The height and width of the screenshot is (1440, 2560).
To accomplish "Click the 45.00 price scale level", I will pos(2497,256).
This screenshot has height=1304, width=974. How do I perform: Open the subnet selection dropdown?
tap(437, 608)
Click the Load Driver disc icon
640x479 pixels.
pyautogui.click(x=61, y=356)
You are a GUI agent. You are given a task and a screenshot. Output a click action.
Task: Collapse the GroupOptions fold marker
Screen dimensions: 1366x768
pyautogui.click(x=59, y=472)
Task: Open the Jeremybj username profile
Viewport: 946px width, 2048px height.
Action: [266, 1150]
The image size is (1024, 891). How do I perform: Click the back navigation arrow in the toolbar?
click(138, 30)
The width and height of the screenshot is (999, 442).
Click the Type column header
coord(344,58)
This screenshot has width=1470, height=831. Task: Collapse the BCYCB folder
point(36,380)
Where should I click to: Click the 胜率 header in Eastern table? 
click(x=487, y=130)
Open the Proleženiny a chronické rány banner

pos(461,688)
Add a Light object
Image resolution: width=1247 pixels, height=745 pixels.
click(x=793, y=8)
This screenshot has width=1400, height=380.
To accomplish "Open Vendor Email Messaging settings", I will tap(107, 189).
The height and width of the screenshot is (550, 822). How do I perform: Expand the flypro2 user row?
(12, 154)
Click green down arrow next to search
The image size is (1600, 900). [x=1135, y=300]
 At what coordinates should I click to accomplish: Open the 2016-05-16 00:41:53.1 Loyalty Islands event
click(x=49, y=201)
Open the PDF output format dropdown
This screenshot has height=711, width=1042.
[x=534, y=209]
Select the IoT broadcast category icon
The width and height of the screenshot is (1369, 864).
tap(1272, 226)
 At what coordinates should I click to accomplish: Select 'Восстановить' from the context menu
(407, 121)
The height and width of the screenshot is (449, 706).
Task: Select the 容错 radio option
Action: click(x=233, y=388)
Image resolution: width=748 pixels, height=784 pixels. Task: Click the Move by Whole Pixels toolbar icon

● **Exercise instructions**
The full listing above should be returned exactly as supplied.

● **Response to the task**
The height and width of the screenshot is (1440, 2560).
To accomplish "Click the 45.00 price scale level", I will pos(2497,256).
This screenshot has height=1304, width=974. How do I perform: Open the subnet selection dropdown?
tap(437, 608)
Click the Load Driver disc icon
640x479 pixels.
pyautogui.click(x=61, y=356)
You are a GUI agent. You are given a task and a screenshot. Output a click action.
Task: Collapse the GroupOptions fold marker
Screen dimensions: 1366x768
pyautogui.click(x=59, y=472)
Task: Open the Jeremybj username profile
Viewport: 946px width, 2048px height.
Action: [266, 1150]
The image size is (1024, 891). How do I perform: Click the back navigation arrow in the toolbar?
click(138, 30)
The width and height of the screenshot is (999, 442).
Click the Type column header
coord(344,58)
This screenshot has width=1470, height=831. Task: Collapse the BCYCB folder
point(36,380)
Where should I click to: Click the 胜率 header in Eastern table? 
click(x=487, y=130)
Open the Proleženiny a chronické rány banner

pos(461,688)
Add a Light object
Image resolution: width=1247 pixels, height=745 pixels.
click(x=793, y=8)
This screenshot has width=1400, height=380.
To accomplish "Open Vendor Email Messaging settings", I will tap(107, 189).
The height and width of the screenshot is (550, 822). How do I perform: Expand the flypro2 user row?
(12, 154)
Click green down arrow next to search
The image size is (1600, 900). [x=1135, y=300]
 At what coordinates should I click to accomplish: Open the 2016-05-16 00:41:53.1 Loyalty Islands event
click(x=49, y=201)
Open the PDF output format dropdown
This screenshot has height=711, width=1042.
[x=534, y=209]
Select the IoT broadcast category icon
The width and height of the screenshot is (1369, 864).
tap(1272, 226)
 At what coordinates should I click to accomplish: Select 'Восстановить' from the context menu
(407, 121)
The height and width of the screenshot is (449, 706).
Task: Select the 容错 radio option
Action: click(x=233, y=388)
Image resolution: width=748 pixels, height=784 pixels. Task: Click the Move by Whole Pixels toolbar icon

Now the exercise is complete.